▶ _Quoted passage_:
--- START ---

ShinyHunters Breach Hits Medtronic: 3.8 Million Patients' Medical Records Stolen
The extortion group ShinyHunters broke into the medical device maker's systems in April 2026, walking away with names, Social Security numbers, and sensitive health details belonging to nearly four million people.

Key points
- ShinyHunters broke into Medtronic's corporate systems in April 2026, stealing data on 3,834,294 individuals.
- Stolen records include names, dates of birth, Social Security numbers, and health-related details.
- ShinyHunters initially claimed theft of more than 9 million records before quietly removing Medtronic from its leak site — a common sign a ransom was paid.
- Medtronic told California regulators it has "no evidence" the stolen data was posted publicly.
- Affected individuals are being offered 24 months of free credit monitoring and identity theft support.
Medtronic, the Minnesota-based company that makes pacemakers, insulin pumps, and dozens of other medical devices, is now notifying nearly 3.8 million people that criminals stole their personal and medical information in a breach that happened this past April.
The group responsible is ShinyHunters — a well-known extortion crew tracked by security vendors under that same name, with a long history of large-scale data theft going back to at least 2020. They don't plant ransomware — malicious software that locks a company's files until a payment is made — in the traditional sense. Their model is simpler and arguably nastier: steal sensitive data, post it to a hidden website on the Tor network (a part of the internet designed to hide identities), and threaten to release it publicly unless the victim pays.

--- END ---

▶ _Given data_:
--- START ---

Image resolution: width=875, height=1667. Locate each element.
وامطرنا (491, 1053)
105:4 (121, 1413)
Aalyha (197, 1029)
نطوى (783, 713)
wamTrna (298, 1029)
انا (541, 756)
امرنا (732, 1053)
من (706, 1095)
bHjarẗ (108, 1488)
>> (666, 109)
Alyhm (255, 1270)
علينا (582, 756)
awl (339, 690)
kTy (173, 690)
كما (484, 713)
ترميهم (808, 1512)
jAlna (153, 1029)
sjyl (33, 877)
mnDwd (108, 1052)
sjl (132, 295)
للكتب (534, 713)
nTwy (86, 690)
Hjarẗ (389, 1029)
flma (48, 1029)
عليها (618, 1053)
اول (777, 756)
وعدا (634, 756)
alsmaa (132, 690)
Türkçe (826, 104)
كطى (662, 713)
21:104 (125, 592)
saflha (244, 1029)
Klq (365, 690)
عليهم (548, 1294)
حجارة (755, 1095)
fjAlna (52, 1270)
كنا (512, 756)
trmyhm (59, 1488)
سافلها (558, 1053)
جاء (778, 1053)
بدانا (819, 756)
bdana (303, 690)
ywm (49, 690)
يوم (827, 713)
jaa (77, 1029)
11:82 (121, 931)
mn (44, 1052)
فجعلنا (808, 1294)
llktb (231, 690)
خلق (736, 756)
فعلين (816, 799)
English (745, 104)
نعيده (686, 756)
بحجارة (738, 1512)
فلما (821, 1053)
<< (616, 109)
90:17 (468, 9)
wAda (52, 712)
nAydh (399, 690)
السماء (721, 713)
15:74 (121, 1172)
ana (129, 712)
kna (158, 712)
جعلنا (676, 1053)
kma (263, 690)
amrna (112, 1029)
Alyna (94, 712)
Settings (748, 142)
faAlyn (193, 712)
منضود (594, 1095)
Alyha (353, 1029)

--- END ---

▶ _What you will do_:
In one to three sentences, explain why, according to the Medtronic breach article, the removal of Medtronic from ShinyHunters' leak site is significant.

▶ _Solution_:
ShinyHunters first claimed to have stolen more than 9 million records and then quietly removed Medtronic from its leak site. The article says this kind of removal is a common sign that a ransom was paid.